A hybrid bio inspired neural model based on Ropalidia Marginata behavior for multi disease classification.
Maria Ali, Abdullah Khan, Dzati Athiar Ramli, Muhammad Imran, Javed Iqbal Bangash, Arshad Khan
Abstract
Open AccessAccurate and efficient disease diagnosis remains a critical challenge in the healthcare sector. With the growing availability of biomedical data, machine learning techniques have become invaluable tools for developing intelligent disease detection systems. Researchers have applied various algorithms, including artificial neural networks (ANNs), to improve classification accuracy. To further improve ANN performance, various optimization methods are applied to enhance learning and avoid the local minima problem, as each model demonstrates distinct performance characteristics. Therefore, this paper presents a hybrid Bio inspired Ropalidia Marginata Optimization-based hybrid neural network (RMO-NN) aimed at improving medical data classification. The proposed RMO-NN incorporates biologically inspired task allocation and dominance hierarchy mechanisms from RMO to optimize neural network learning performance effectively and reducing classification errors. To validate its effectiveness, the RMO-NN is tested on three large-scale medical datasets such as breast cancer, diabetes, and blood transfusion datasets and three medical images datasets. The performance of the proposed model is compared against two established metaheuristic neural models: Cuckoo Search Neural Network (CSNN) and Artificial Bee Colony Neural Network (ABCNN).
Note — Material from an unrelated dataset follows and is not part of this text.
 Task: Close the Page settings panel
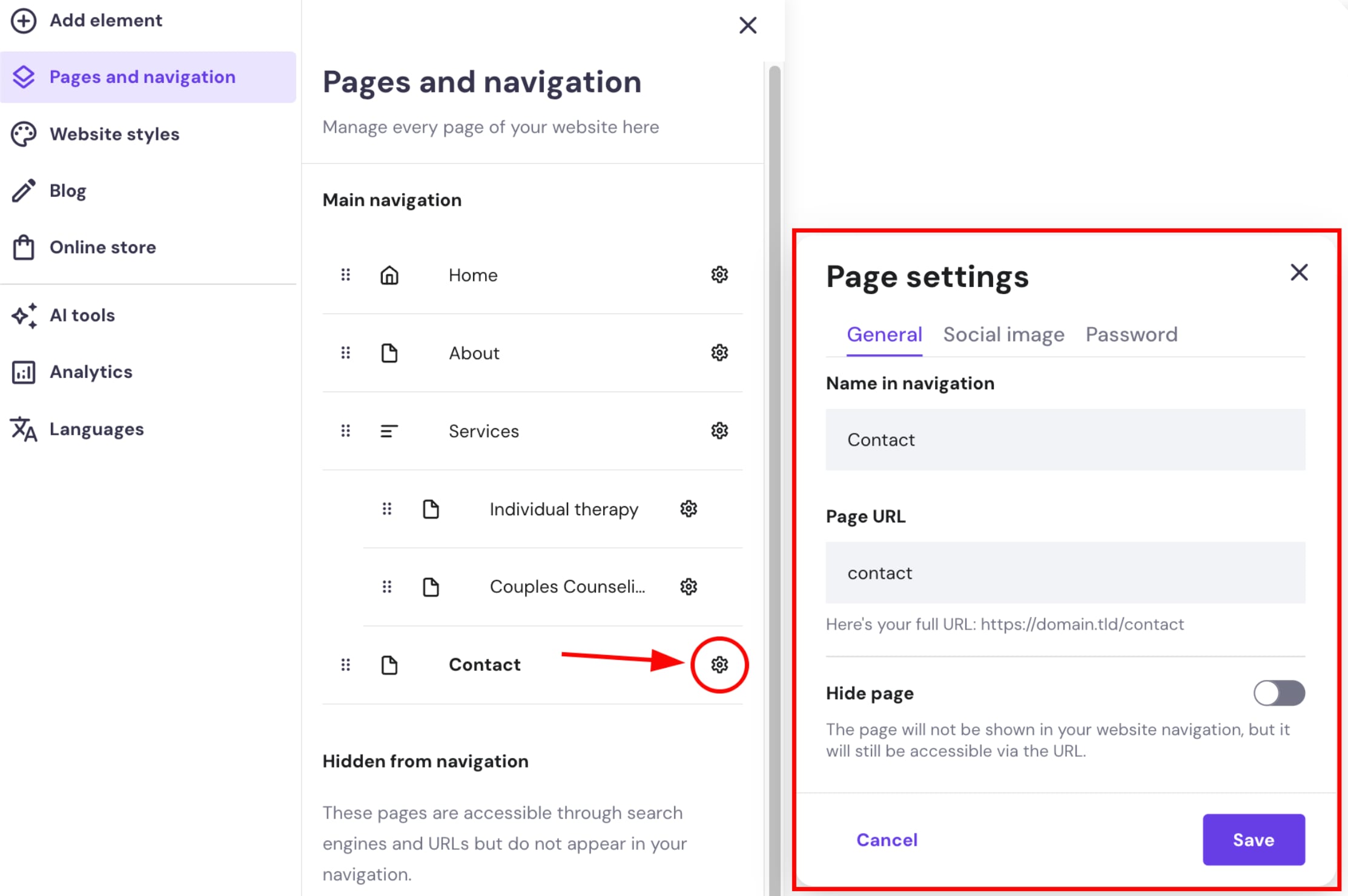click(1299, 272)
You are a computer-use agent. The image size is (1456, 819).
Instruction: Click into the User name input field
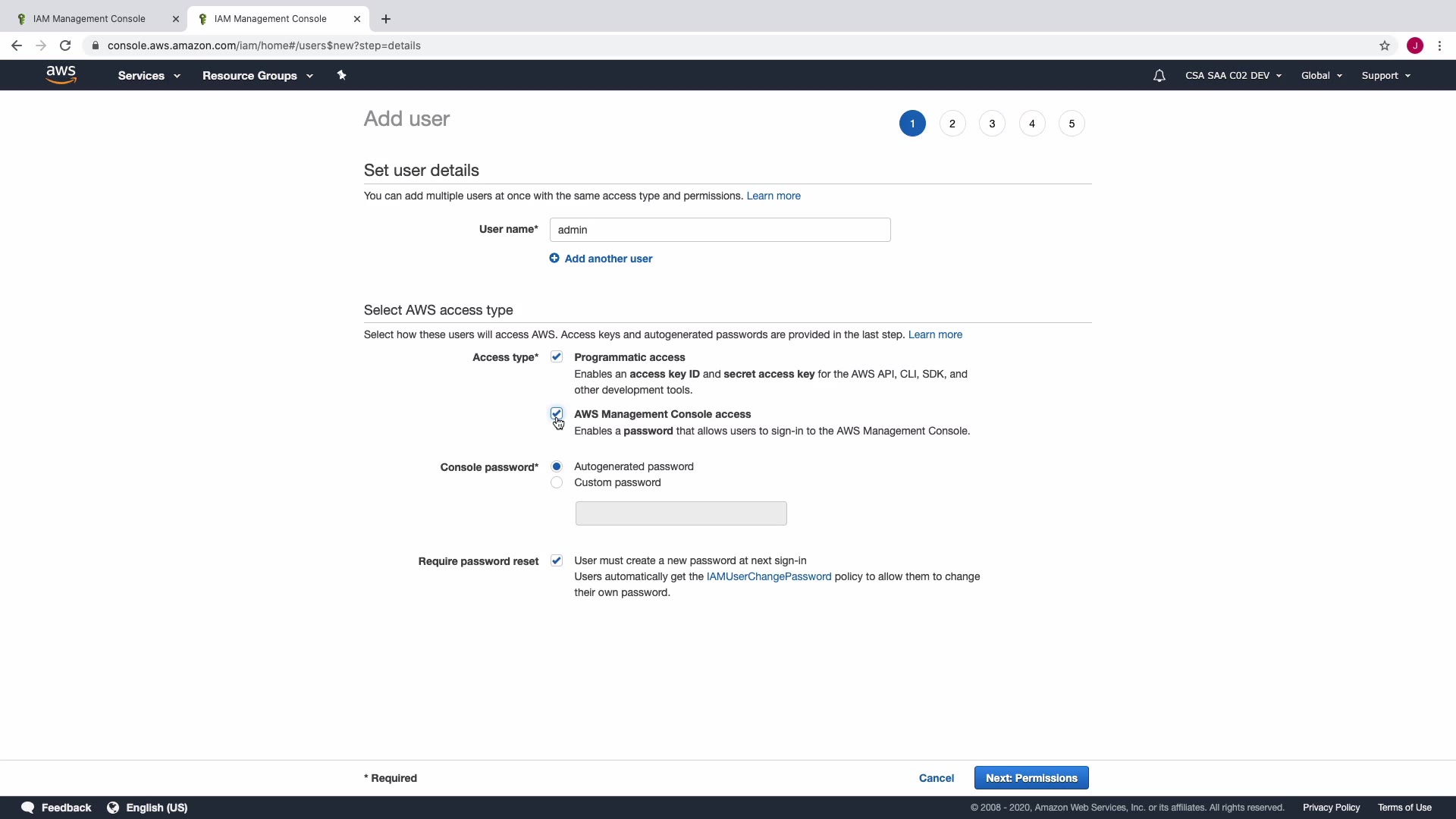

The proposed RMO-NN model outperforms CSNN and ABCNN in terms of accuracy, MSE, SD, and convergence speed. And for medical images datasets the proposed is further validated with various start of art deep learning models. The results highlight the proposed model perform better on biomedical data classification tasks. The Proposed method significantly outperforms baseline approaches, achieving substantial accuracy, while introducing a novel RMO algorithm.